Every time I declare that I never want to see another zombie apocalypse again – and the flow of ordinary-to-dire ZA movies is overhwelming and undiminished – someone does something fresh with the concept. Lately, there have been several interesting new takes from British film and TV creatives – perhaps starting with … 28 days later, and taking in Sean of the Dead, Dead Set, In the Flesh, Harold’s Going Stiff, The Dead Outside and Stalled, which are all noteworthy. …28 days later and Sean are even among the most influential ZA movies of the 21st century.
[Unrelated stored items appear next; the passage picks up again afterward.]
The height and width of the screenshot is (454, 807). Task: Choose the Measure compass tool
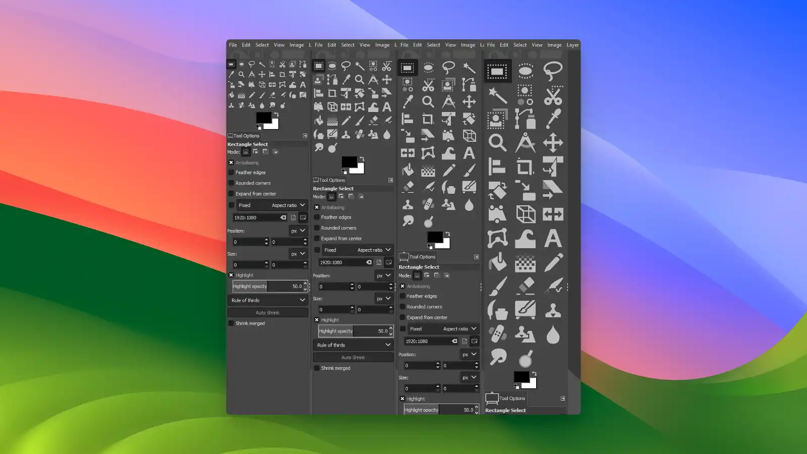tap(526, 142)
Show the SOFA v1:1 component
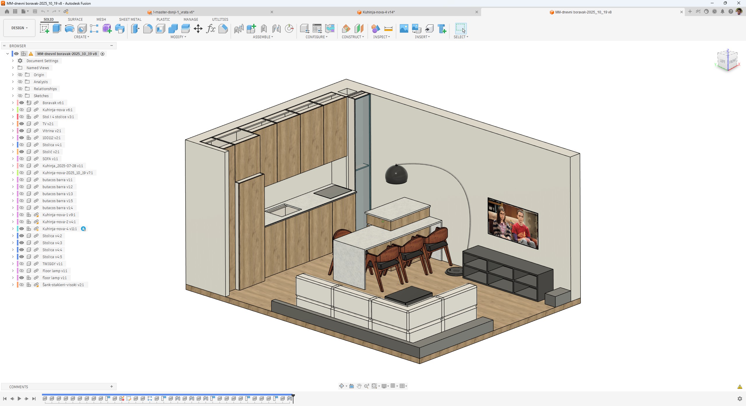The width and height of the screenshot is (746, 406). [22, 159]
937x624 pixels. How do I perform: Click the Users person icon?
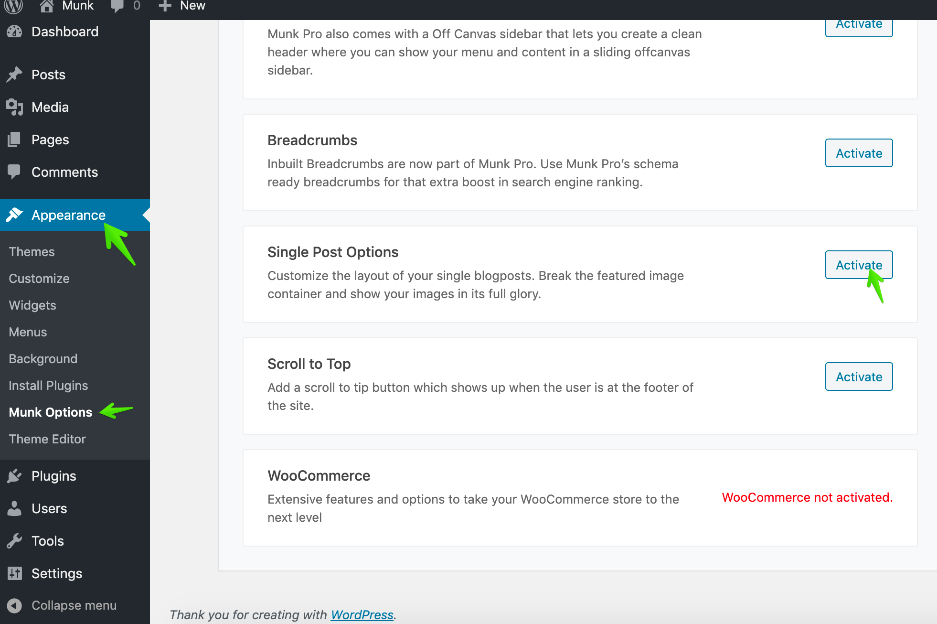click(14, 508)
Adapted by Mike Carey from his own novel and directed by Colm McCarthy after a career in high-end UK TV (Doctor Who, Sherlock, Endeavour, Ripper Street, Peaky Blinders), it’s an astonishingly confident effort, assimilating its influences (like 28 days, it owes a lot to Day of the Triffids – especially the 1981 BBC version – though it also has some of the feel of Day of the Dead, least-appreciated of Romero’s first trilogy), coming up with genuinely new twists of the old old story, delivering its quota of scare and suspense scenes and packing a real emotional punch. Tweenage Melanie (Siennia Nanua) is one of a group of orange-suited children reared in a concrete bunker on a military base and treated as test subjects by Dr Caroline Caldwell (Glenn Close, looking chilly and grim – a bit like late period Kirk Douglas) but humanely by teacher Helen Justineau (Gemma Arterton). Here, there’s an echo of Losey’s The Damned – and, by association, more John Wyndham, from The Midwich Cuckoos to The Chrysalids – but it’s not until Sgt Eddie Parks (Paddy Consodine), boss of the platoon charged with shepherding the strapped-into-wheelchairs kids from cell to classroom, wipes a gel off his arm and shoves it near a child that we realise the children suffer from a fungal infection that has reduced most of the population of the country (and the world?) to flesh-eating zombies whose puffy mushroomy look harks back to Hammer’s Plague of the Zombies but whose particular mutation parallels the real-world phenomenon of ‘zombie ants’.
Caldwell says the subjects only ‘present at children’ and Parks loathes them for reasons not revealed until the end, but Helen is caring and feels that they are real people with an affliction – a presumption that is interrogated as rigorously as any opposing view and does prove subtly to be in error in an unexpected, transcendent finale. The Romero tipping point comes early on in exciting scenes as the base is overwhelmed, with Melanie ferally defending Helen – living out a fantasy story she has written – and brought along by Caldwell – who thinks the kid’s brain and spine hold the key to a vaccine – on a cross-country trek in an armoured car and then a walk through an overgrown London where ‘the hungries’ stand about as if rooted until their attention is caught. Also in the city are a group of wild child creatures like Melanie – they are infected babies who have eaten their way out of pregnant women and come out as hungries who can think. A working mobile laboratory is found and arguments take place about how to proceed, with the dying Caldwell – from untreated sepsis, not the usual infection – planning to cut up Melanie before she goes, to save the world while Helen seeks another way and Melanie gets a sense of what her untutored peers have been making of the leavings of the city. Worn-out hungries have fallen and sprouted tree-like growths with seed-pods that could spread the infection – which swarm up over the Post Office Tower. The finish finds Melanie making her own decision of which world to save.